BEGIN Given data

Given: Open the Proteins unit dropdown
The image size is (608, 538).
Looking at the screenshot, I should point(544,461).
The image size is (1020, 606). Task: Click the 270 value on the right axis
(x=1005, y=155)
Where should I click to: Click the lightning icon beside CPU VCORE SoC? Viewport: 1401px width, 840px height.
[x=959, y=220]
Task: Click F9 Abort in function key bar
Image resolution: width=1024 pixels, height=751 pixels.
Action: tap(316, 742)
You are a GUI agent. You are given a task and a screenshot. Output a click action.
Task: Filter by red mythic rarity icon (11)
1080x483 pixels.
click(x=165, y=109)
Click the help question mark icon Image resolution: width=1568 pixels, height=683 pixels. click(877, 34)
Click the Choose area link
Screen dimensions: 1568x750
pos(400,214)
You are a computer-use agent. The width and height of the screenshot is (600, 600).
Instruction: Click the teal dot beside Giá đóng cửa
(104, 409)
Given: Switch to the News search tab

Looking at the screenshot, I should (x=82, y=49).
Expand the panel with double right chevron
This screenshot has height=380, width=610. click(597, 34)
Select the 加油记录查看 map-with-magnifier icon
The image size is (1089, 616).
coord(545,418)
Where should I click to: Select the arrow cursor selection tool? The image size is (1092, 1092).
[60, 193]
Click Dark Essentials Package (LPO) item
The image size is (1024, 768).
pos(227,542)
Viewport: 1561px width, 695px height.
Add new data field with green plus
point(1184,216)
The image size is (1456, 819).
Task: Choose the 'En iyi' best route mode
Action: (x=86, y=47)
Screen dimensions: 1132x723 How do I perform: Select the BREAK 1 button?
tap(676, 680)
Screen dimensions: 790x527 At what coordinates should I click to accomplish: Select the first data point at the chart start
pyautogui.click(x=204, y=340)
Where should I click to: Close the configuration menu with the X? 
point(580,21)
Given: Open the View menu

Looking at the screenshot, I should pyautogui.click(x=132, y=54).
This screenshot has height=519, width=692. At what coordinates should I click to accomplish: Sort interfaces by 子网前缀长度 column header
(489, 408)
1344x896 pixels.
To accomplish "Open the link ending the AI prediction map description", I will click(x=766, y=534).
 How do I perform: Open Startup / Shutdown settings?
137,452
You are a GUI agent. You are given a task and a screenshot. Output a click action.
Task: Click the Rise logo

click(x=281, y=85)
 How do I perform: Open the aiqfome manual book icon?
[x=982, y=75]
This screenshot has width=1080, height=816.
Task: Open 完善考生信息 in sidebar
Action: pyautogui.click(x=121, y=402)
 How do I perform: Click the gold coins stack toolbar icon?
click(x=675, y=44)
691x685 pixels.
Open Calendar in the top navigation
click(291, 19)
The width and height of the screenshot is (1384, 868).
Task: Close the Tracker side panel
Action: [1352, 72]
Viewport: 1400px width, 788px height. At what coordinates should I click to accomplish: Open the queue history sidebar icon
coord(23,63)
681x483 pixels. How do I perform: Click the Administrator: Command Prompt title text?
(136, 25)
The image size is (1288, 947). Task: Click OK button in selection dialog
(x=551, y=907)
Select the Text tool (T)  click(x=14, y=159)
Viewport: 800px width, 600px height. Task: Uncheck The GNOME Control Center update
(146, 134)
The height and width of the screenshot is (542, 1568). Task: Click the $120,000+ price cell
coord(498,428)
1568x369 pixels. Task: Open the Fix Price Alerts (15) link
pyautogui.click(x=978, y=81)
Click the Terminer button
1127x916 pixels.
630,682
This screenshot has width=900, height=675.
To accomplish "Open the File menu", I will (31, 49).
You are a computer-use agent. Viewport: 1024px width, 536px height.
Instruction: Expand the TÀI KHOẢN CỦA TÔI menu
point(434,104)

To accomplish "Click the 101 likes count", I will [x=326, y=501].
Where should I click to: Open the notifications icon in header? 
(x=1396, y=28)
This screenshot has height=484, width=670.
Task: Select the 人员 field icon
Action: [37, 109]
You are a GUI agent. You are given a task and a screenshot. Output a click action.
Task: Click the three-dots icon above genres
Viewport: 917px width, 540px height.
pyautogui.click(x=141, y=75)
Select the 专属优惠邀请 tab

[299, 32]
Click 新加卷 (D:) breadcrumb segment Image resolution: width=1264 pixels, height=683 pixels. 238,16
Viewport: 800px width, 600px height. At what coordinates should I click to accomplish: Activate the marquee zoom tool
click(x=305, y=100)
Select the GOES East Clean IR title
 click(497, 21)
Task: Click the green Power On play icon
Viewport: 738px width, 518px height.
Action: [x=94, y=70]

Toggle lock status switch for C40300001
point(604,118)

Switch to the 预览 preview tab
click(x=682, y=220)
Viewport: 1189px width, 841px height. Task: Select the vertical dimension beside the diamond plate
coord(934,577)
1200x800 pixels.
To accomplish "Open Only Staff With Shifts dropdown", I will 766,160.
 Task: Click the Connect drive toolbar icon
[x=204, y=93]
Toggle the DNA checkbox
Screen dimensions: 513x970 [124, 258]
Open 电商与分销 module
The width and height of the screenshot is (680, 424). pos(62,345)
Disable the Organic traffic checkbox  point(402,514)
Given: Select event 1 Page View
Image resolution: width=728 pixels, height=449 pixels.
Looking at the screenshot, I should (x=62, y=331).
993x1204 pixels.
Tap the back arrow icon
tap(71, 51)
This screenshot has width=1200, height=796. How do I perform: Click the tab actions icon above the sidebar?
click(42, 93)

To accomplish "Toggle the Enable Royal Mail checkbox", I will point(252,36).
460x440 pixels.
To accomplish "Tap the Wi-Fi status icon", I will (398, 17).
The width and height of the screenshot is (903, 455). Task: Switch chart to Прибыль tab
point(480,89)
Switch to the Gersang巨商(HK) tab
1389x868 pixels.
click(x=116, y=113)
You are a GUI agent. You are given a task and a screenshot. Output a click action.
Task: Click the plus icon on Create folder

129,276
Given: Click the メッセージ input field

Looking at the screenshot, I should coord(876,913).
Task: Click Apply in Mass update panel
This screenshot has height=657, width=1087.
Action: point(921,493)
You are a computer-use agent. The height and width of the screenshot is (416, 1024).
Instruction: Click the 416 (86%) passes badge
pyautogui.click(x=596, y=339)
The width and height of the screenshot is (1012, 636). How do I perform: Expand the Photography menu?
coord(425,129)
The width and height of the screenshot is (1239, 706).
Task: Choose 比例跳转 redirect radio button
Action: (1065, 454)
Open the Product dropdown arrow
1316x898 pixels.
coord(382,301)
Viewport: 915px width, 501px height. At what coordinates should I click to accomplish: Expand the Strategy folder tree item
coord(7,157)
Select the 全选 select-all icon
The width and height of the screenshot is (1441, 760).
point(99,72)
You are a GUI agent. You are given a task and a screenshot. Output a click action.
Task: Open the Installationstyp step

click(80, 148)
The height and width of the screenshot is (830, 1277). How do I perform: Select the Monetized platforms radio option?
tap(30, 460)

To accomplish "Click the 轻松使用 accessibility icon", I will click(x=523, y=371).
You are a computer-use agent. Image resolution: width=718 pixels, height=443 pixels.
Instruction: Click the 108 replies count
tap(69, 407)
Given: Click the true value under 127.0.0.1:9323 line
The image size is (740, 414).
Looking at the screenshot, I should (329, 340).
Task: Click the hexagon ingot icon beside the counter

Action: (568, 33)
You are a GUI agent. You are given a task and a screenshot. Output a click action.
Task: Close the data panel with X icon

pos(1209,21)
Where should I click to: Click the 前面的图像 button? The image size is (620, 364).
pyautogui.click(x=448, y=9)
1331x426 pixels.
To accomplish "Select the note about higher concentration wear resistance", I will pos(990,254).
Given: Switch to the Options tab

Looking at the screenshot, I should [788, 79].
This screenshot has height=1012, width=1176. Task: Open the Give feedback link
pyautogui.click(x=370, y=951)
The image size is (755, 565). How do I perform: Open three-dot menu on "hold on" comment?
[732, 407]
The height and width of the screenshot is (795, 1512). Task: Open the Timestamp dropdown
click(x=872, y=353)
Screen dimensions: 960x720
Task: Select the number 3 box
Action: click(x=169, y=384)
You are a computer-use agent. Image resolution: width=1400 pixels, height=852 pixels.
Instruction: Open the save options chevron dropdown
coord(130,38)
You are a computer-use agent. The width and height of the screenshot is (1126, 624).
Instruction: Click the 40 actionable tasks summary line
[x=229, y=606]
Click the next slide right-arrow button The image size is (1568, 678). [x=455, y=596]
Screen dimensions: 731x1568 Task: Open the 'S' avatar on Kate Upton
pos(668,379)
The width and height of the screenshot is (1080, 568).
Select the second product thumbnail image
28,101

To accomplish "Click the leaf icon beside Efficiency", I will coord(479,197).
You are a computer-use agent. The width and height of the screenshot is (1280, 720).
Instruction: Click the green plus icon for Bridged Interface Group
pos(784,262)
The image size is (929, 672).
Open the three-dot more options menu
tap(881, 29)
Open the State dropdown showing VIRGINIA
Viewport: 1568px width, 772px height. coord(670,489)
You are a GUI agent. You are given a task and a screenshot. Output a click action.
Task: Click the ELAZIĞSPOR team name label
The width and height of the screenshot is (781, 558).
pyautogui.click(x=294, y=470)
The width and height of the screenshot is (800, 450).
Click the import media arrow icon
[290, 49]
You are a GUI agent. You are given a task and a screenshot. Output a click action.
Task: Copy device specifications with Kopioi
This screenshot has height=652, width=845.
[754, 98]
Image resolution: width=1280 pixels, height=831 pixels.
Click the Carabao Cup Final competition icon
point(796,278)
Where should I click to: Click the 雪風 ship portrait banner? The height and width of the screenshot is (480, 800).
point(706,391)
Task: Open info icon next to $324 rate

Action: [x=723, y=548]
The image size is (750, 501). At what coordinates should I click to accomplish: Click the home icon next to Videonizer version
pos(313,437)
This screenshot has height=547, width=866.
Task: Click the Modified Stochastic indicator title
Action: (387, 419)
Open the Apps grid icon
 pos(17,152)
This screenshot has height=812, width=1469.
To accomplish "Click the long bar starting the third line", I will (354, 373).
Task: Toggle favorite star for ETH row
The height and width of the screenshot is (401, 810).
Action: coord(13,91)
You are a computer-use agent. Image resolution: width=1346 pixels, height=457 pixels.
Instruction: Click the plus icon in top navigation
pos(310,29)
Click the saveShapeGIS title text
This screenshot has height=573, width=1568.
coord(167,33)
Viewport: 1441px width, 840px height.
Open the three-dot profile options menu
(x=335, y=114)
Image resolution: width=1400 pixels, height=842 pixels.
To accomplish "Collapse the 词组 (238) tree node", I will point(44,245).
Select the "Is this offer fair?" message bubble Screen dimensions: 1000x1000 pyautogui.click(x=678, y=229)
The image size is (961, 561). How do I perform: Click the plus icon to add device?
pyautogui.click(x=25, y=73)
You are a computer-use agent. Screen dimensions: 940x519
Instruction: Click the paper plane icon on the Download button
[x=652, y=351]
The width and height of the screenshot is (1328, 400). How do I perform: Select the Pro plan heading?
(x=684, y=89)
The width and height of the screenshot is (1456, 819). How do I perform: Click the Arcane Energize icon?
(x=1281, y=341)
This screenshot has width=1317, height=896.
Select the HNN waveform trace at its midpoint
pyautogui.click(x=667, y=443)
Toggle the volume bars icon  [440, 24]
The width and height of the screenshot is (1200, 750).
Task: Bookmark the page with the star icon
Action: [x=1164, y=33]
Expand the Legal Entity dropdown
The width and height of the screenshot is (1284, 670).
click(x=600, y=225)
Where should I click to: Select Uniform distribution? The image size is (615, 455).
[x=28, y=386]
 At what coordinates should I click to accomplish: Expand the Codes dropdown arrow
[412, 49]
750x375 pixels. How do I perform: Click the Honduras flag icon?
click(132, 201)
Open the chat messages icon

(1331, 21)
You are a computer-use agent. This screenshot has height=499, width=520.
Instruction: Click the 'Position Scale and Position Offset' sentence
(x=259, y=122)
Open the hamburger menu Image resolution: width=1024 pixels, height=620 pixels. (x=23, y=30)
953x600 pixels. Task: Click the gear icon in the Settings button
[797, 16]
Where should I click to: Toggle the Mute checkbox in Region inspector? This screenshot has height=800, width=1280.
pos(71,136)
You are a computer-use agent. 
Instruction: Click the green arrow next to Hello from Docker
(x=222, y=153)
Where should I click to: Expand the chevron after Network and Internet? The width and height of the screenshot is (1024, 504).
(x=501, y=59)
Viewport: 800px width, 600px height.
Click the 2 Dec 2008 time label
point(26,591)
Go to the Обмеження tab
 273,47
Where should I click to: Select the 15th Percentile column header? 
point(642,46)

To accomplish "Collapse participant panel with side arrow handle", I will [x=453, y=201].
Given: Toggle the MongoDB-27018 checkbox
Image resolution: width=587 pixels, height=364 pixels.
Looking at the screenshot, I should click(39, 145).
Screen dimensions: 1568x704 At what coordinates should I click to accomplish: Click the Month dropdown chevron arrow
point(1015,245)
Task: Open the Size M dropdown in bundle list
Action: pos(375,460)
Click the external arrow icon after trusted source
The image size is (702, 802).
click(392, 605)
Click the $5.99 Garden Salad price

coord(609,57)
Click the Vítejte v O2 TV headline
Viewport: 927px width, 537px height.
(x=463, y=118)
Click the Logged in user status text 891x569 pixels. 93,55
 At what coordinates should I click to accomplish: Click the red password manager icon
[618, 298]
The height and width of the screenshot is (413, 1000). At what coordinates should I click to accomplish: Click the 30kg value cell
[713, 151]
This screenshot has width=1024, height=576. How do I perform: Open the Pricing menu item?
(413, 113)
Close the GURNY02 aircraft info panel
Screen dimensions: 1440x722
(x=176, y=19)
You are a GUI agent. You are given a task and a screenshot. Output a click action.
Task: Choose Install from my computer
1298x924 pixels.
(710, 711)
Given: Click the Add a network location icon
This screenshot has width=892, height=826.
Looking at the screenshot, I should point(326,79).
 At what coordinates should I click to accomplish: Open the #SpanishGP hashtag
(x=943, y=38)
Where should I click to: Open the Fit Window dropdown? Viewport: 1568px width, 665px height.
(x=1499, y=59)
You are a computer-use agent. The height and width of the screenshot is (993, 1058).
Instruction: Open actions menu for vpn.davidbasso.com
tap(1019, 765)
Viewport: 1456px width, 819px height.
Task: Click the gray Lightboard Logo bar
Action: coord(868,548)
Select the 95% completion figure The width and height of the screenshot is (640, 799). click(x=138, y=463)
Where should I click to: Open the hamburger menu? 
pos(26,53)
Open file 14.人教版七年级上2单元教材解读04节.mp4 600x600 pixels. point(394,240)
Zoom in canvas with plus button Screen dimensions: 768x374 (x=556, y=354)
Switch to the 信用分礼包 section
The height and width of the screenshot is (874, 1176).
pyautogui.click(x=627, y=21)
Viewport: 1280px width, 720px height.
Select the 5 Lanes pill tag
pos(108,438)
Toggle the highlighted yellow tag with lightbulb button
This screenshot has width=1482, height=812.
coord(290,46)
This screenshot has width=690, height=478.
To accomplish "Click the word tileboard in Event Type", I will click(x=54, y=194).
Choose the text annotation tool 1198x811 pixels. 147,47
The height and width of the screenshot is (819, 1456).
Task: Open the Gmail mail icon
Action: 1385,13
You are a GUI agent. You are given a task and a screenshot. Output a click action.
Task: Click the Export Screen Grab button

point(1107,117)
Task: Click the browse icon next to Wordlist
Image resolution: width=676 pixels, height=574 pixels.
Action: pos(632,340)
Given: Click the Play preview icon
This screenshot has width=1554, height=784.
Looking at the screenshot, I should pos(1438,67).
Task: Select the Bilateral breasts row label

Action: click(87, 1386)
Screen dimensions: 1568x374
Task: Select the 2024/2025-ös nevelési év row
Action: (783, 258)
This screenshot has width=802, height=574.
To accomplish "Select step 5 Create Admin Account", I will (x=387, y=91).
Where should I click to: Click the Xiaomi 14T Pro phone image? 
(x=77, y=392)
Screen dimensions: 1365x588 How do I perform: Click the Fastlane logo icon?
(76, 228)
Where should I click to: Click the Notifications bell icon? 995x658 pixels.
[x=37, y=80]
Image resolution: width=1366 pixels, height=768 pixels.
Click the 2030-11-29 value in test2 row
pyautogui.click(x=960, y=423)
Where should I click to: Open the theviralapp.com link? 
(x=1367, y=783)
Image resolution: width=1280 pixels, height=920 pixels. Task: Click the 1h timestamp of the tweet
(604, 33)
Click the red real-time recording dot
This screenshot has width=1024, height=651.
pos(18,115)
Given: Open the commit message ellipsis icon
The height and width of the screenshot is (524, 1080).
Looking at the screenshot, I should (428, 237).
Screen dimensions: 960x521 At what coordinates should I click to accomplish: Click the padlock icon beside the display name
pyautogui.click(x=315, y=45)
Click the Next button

END Given data

### Goal of the exercise
Where a line above includes "Collapse", copy that line.

### Exercise solution
To accomplish "Collapse the 词组 (238) tree node", I will point(44,245).
To accomplish "Collapse participant panel with side arrow handle", I will [x=453, y=201].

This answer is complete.